Racism pervades in all aspects of society— even in marginalized groups such as the LGBTQ+ community, and because of the new possibilities and the extensive reach that the internet now offers, its spread has increased at alarming rates.
Specifically, when people can hide behind the veil of anonymous online dating services, they tend to be more open about their racial “preferences” in partners. This partiality usually stems from racial stereotypes and harmful notions about white beauty standards. As a post on the National LGBTQ Task Force writes, “It is troubling to see racial hierarchies reified in online queer dating spaces because queer people should know better.
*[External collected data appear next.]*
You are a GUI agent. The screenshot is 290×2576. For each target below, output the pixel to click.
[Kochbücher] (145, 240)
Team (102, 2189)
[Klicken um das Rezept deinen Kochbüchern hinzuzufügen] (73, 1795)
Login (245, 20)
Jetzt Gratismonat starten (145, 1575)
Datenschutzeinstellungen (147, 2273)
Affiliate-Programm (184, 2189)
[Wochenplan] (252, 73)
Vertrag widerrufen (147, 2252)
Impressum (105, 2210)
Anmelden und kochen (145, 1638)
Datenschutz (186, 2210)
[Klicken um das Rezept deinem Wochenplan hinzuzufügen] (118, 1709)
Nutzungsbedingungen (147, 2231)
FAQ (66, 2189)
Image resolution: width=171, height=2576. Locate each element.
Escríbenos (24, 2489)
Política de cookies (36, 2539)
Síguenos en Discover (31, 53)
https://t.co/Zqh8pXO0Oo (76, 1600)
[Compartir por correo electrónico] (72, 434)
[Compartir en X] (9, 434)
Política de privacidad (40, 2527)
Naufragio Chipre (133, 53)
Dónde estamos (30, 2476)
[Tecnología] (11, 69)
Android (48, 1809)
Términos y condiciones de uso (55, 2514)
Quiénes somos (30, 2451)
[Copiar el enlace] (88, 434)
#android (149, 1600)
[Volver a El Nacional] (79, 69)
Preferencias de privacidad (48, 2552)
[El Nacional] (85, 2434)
Queerness does not give whites a pass to be openly racist.” These “racial hierarchies” are especially rampant on the Tinder copycat known as Grindr, a gay hook-up/dating app for men.
Grindr even acknowledges the problem with its new initiative called Kindr, an anti-discrimination update of the app’s community guidelines that are meant to address toxic behavior and bullying. The zero-tolerance updated community guidelines include some common sense rules. The main aspects of them are respect,— both of peer users and of the law— safety, authenticity, and fun. Unlike the 50-some pages of regulations on Facebook, the Grindr guidelines are fortunately comprehensible for the average reader.
Alongside the community guidelines, on its site, Grindr showcases a five part Kindr video series. The videos serve as an introduction to different issues raised on the app such as racism, body shaming, transphobia, stigma surrounding HIV, and femme shaming, showing that Grindr has begun the long fight against such issues in a productive way.
There is also a new feature on the site that allows users to report offensive profiles. This is especially useful considering a currently trending tag on Tumblr dedicated entirely to the “Douchebags of Grindr.”
Because the app only launched its new initiative in mid-September, the changes are not immediately noticeable. The real question of its successful will be determined if users of color on the app notice a more inclusive environment. Regardless, Grindr’s proactiveness in fighting damaging issues in modern society can and should set a precedent in rising social media and dating apps. While the app mainly launched the initiative after accusations of racism, hopefully it will begin to create a more inclusive environment for those with different body types, HIV statuses, and gender presentations. If the Kindr initiative can indeed be successful, then hopefully, other dating apps will follow in its footsteps.